Cosa prevede
Il ddl sul biologico ha unificato le proposte in materia provenienti da diversi parlamentari. La sua denominazione corretta è “Disposizioni per la tutela, lo sviluppo e la competitività della produzione agricola, agroalimentare e dell'acquacoltura con metodo biologico”. L’iter della proposta è partito dalla Camera dei Deputati nel dicembre 2018 e, al momento, si è fermato dopo l’esame effettuato dalla Commissione Agricoltura della stessa Camera a fine luglio del 2021.
Quattro sono gli oggetti del disegno di legge: l’armonizzazione e la razionalizzazione del sistema delle autorità nazionali e locali e degli organismi competenti; lo sviluppo di distretti biologici e l’organizzazione della produzione e del mercato, compresa l’aggregazione tra i produttori e gli altri soggetti della filiera; le azioni per la salvaguardia, la promozione e lo sviluppo della produzione agricola, agroalimentare e dell’acquacoltura con metodo biologico; l’uso di un marchio nazionale che contraddistingua i prodotti ottenuti con il metodo biologico, realizzati con materie prime coltivate o allevate in Italia.

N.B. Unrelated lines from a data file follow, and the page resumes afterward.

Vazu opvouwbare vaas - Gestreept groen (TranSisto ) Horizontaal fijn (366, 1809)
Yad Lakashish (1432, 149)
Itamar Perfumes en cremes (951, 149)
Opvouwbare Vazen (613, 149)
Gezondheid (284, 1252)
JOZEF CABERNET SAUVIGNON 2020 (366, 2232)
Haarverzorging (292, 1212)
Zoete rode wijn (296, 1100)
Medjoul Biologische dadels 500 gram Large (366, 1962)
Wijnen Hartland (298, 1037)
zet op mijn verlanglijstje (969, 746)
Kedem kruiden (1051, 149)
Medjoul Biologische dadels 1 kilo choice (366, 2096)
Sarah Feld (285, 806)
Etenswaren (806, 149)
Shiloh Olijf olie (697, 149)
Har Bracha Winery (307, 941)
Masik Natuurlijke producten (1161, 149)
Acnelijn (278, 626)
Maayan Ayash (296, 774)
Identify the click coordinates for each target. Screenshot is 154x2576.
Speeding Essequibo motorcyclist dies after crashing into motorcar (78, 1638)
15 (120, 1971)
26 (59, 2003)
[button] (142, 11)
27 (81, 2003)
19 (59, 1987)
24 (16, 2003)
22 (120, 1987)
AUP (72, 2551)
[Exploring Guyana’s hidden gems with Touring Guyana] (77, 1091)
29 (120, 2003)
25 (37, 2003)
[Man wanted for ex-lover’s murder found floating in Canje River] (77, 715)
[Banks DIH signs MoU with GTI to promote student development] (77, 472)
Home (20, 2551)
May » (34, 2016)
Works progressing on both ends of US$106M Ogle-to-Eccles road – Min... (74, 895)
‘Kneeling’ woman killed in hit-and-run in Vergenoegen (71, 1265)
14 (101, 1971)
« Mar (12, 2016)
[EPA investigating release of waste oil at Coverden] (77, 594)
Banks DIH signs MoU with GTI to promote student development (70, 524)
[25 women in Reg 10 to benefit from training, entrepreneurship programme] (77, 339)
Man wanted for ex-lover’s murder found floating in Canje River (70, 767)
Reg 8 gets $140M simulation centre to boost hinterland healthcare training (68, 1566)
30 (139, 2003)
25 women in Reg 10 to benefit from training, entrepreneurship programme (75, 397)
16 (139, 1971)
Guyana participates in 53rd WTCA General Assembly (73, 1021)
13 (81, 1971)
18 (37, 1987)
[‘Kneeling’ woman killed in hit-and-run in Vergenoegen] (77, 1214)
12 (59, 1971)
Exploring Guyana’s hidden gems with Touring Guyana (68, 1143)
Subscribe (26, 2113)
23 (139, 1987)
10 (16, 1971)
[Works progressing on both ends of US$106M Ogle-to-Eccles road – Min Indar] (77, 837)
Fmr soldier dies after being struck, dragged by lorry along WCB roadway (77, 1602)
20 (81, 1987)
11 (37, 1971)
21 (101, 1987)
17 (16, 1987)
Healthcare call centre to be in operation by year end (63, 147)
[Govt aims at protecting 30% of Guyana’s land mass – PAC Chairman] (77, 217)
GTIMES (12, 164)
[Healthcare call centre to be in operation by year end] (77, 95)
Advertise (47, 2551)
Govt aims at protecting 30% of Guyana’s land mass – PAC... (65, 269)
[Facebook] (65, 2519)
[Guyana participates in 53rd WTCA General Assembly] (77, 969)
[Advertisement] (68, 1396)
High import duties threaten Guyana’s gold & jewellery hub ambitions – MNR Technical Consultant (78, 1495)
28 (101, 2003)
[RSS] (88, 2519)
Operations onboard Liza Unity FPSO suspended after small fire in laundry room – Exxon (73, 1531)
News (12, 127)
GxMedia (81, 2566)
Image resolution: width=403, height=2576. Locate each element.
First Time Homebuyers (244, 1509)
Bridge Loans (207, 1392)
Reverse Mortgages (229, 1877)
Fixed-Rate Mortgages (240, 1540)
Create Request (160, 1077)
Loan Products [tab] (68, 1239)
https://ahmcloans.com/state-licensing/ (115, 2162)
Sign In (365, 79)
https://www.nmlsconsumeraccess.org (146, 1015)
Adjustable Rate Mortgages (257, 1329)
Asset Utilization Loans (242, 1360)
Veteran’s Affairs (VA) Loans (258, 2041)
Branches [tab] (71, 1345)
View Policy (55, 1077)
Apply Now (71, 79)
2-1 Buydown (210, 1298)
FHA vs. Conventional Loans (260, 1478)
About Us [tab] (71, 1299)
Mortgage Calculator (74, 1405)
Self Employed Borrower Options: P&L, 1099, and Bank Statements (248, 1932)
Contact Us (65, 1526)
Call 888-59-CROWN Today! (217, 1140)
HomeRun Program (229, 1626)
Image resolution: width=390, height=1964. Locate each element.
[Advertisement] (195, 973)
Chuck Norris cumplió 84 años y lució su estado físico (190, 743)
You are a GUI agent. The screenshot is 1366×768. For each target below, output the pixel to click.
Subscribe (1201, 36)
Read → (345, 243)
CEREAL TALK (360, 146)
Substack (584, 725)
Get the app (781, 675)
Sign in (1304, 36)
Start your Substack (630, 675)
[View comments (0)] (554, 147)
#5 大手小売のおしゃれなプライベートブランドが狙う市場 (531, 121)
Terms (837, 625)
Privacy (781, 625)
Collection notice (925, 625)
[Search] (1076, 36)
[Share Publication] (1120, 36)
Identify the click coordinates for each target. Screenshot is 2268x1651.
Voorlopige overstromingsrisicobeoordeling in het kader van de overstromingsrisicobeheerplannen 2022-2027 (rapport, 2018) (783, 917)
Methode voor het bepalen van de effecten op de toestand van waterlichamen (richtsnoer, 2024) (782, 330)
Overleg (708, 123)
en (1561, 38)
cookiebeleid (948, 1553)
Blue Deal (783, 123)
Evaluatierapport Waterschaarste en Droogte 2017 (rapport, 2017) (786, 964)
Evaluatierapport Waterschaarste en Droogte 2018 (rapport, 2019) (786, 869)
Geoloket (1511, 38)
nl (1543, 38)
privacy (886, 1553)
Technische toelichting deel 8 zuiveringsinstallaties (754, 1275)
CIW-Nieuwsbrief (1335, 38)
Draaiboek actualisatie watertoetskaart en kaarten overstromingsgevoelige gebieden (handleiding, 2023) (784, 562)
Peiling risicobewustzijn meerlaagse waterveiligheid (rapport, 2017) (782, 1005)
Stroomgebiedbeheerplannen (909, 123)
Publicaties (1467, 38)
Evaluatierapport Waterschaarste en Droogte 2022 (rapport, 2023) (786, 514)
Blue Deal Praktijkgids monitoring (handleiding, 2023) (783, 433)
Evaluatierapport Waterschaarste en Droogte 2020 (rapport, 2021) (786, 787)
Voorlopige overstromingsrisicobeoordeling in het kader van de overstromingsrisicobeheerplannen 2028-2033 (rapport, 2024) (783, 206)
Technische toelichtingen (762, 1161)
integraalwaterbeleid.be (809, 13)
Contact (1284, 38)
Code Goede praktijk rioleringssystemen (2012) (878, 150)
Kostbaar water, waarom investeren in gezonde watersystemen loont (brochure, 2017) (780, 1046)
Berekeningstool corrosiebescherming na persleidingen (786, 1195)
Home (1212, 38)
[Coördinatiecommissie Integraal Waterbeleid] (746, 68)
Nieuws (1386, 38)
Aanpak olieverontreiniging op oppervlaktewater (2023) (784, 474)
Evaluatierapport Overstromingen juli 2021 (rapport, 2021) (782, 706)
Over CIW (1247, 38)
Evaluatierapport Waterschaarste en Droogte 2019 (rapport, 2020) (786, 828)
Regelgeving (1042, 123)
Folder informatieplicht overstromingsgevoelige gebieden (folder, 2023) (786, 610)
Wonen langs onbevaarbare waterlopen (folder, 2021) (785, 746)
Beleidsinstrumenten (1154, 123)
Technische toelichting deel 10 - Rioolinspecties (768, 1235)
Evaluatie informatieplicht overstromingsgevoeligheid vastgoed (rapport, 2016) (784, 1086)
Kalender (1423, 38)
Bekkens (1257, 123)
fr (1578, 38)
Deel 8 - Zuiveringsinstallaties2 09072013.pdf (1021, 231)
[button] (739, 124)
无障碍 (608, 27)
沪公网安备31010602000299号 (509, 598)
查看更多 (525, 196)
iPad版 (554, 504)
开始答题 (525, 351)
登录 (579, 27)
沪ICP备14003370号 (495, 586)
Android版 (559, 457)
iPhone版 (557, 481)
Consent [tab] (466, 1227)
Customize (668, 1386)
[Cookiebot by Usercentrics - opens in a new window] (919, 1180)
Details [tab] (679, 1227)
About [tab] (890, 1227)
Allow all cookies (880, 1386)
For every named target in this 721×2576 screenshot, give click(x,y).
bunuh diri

Un nuovo marchio “biologico italiano”
L’introduzione del nuovo marchio è sicuramente una delle novità più interessanti. Nel testo si legge che servirà “per caratterizzare i prodotti biologici ottenuti da materia prima italiana” e che quindi rispettano le linee guida della normativa dell’Unione Europea a cui tutti i Paesi membri si devono attenere. Ciò significa, in sintesi, che il metodo agricolo dovrà esaltare la naturale fertilità del suolo, la salubrità dei prodotti e rafforzare la sostenibilità senza usare prodotti di sintesi quali fitofarmaci e concimi chimici. Il marchio potrà “essere richiesto su base volontaria”.
I distretti biologici
L’altro contenuto interessante del ddl sono i distretti biologici. L’intenzione è quella di creare delle vere e proprie sinergie in materia tra attività economiche e enti locali per promuovere “la conversione alla produzione biologica” e per “favorire processi di preparazione, di trasformazione e di commercializzazione dei prodotti biologici”. Nel ddl vengono definiti tali “anche i sistemi produttivi locali, anche di carattere interprovinciale o interregionale, a spiccata vocazione agricola nei quali siano significativi: la coltivazione, l’allevamento, la trasformazione e la preparazione alimentare, all’interno del territorio individuato dal biodistretto, di prodotti biologici conformemente alla normativa vigente in materia; la produzione primaria biologica che insiste in un territorio sovracomunale, ovverosia comprendente aree appartenenti a più comuni”.